Task directions:
Give the data again in full, without pictures.

Records provided:
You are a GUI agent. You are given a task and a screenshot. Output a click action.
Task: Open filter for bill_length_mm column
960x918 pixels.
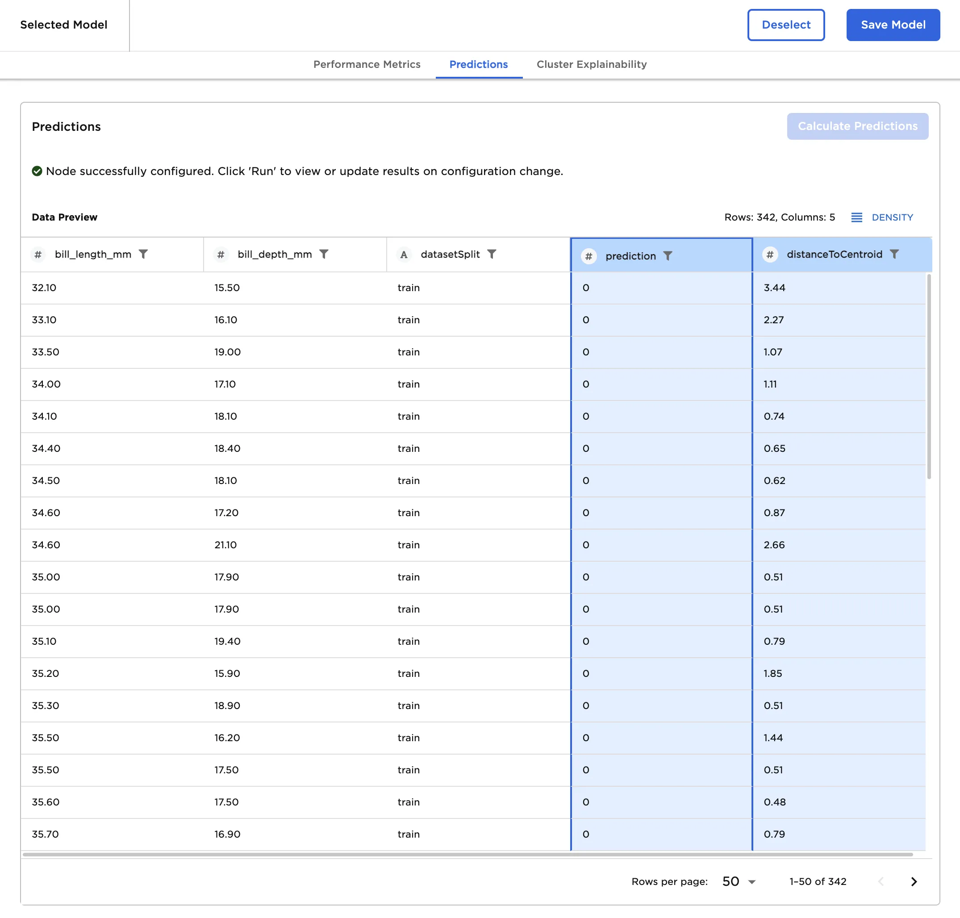tap(143, 254)
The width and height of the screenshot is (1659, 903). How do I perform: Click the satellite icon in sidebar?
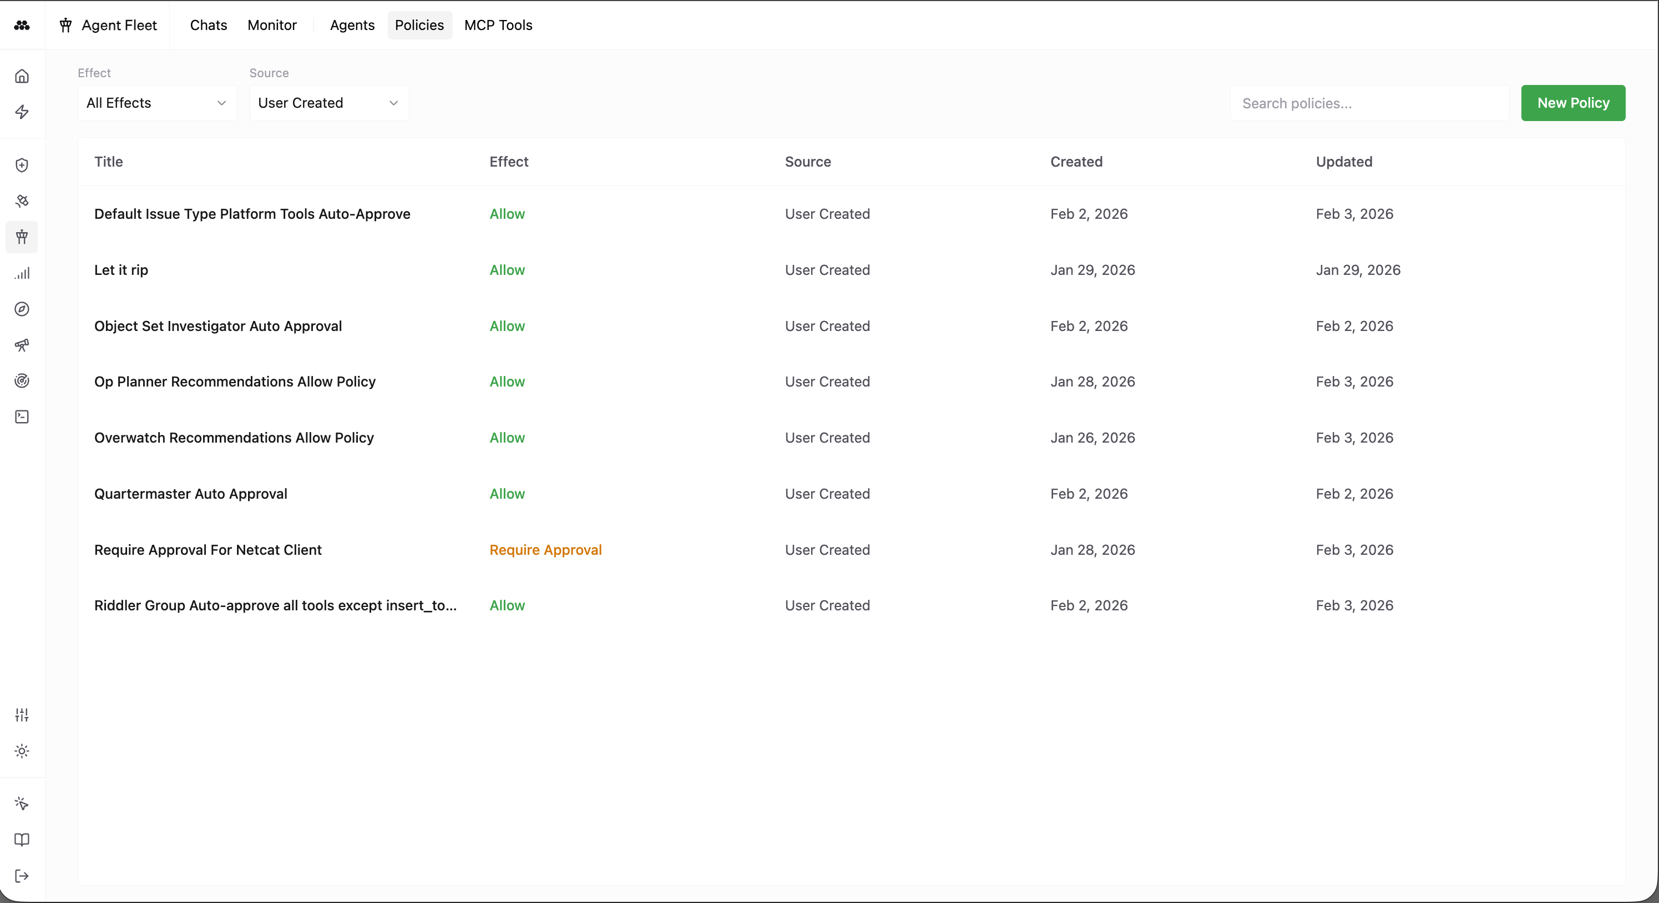click(x=22, y=201)
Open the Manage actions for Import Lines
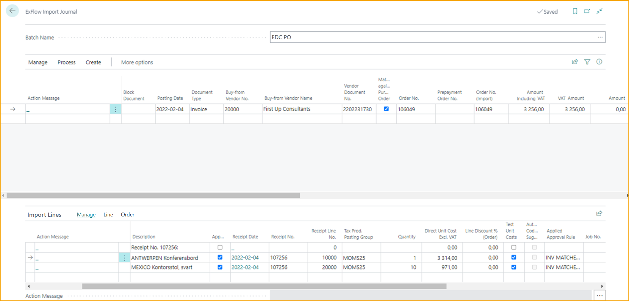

Solution for this task:
You are a GUI agent. You are given a task and a screenshot. Output a click action.
Task: Open filter for bill_length_mm column
960x918 pixels.
tap(143, 254)
The width and height of the screenshot is (1659, 903). How do I perform: Click the satellite icon in sidebar?
click(x=22, y=201)
Open the Manage actions for Import Lines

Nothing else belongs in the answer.